When undertaking the challenge of refuting various forms of scientifically unsupportable claims, a question that often arises is “are we legitimizing and/or drawing additional attention to people and ideas that might otherwise have had lesser reach and impact?” The idea is that we aren’t going to change the minds of dyed in the wool cranks, and by trying to, we give them free publicity.
This is an important and valid question. I think that there are certain cases in which illuminating and addressing certain quackpot claims can bring such claims and their proponents undeserved recognition and attention from people who otherwise might have never even heard of them. It is possible that it may in some instances be complicit in permitting the development of an unwarranted public perception of legitimacy with respect to the claims.
However, it’s a subtle business we’re in with a lot of catch-22s, because sometimes the opposite can occur.
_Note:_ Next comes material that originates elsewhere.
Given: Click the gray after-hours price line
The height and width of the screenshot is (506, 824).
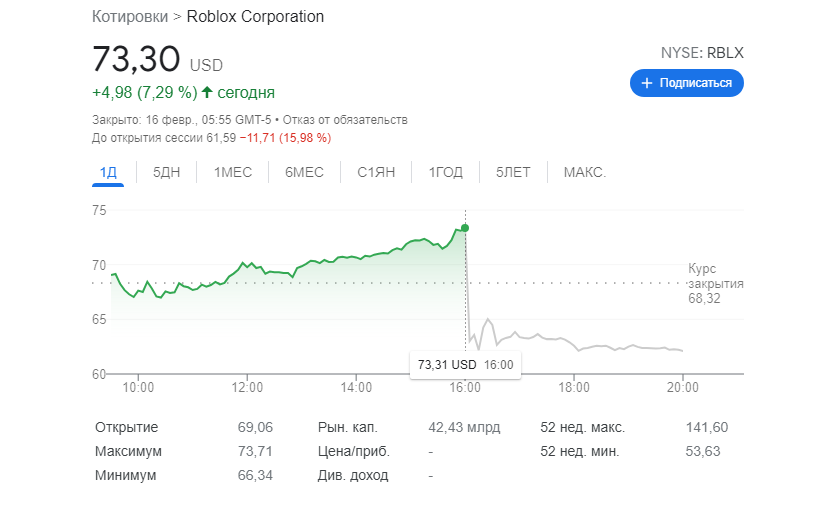Looking at the screenshot, I should pos(600,346).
For instance, by not addressing certain contrarian claims, that can be construed by (how shall I say) “alternative theorists” as a conspiracy of silence on the part of the greater scientific community.
In some such cases, the popularity of a set of unsupported claims can rise to dangerous levels due to being ignored (rather than due to being disputed), in which case we then have no choice but to struggle to put out a fire that was downplayed for too long on the grounds that it might not spread if we downplay it.
Also, much of the fight against pseudoscience involves targeting the reasonable bystanders, many if whom may be amenable to evidence and reasoned discourse, but had simply not previously been exposed to the best information on a subject. Maybe they’d seen headlines and claims that compelled them to think a controversy was afoot when only a manufacturversy existed. They see these interactions and can often tell which side is making the more logical and evidence-based arguments. This furthers people’s science education and increases the number of people who are sufficiently aware to watch out for crackpot claims.
This is desirable, because keeping silent doesn’t improve the average scientific literacy of the population, and thus relegates the knowledge to elite academics alone, in which case people who lack the scientific educational foundation to evaluate the veracity of their claims are forced to choose to either believe or disbelieve their claims on the basis of their personal subjective perception of the ethics and competence of the scientists (instead of following the logic of the science itself and understanding why a particular conclusion is reasonable on the basis of the best available evidence at a given time).
I’m not sure that there exists a perfect solution, but I don’t think that ignoring the anti-science voices is the best option (though we do collectively need to be selective and tactful with which ones we spend time and energy refuting).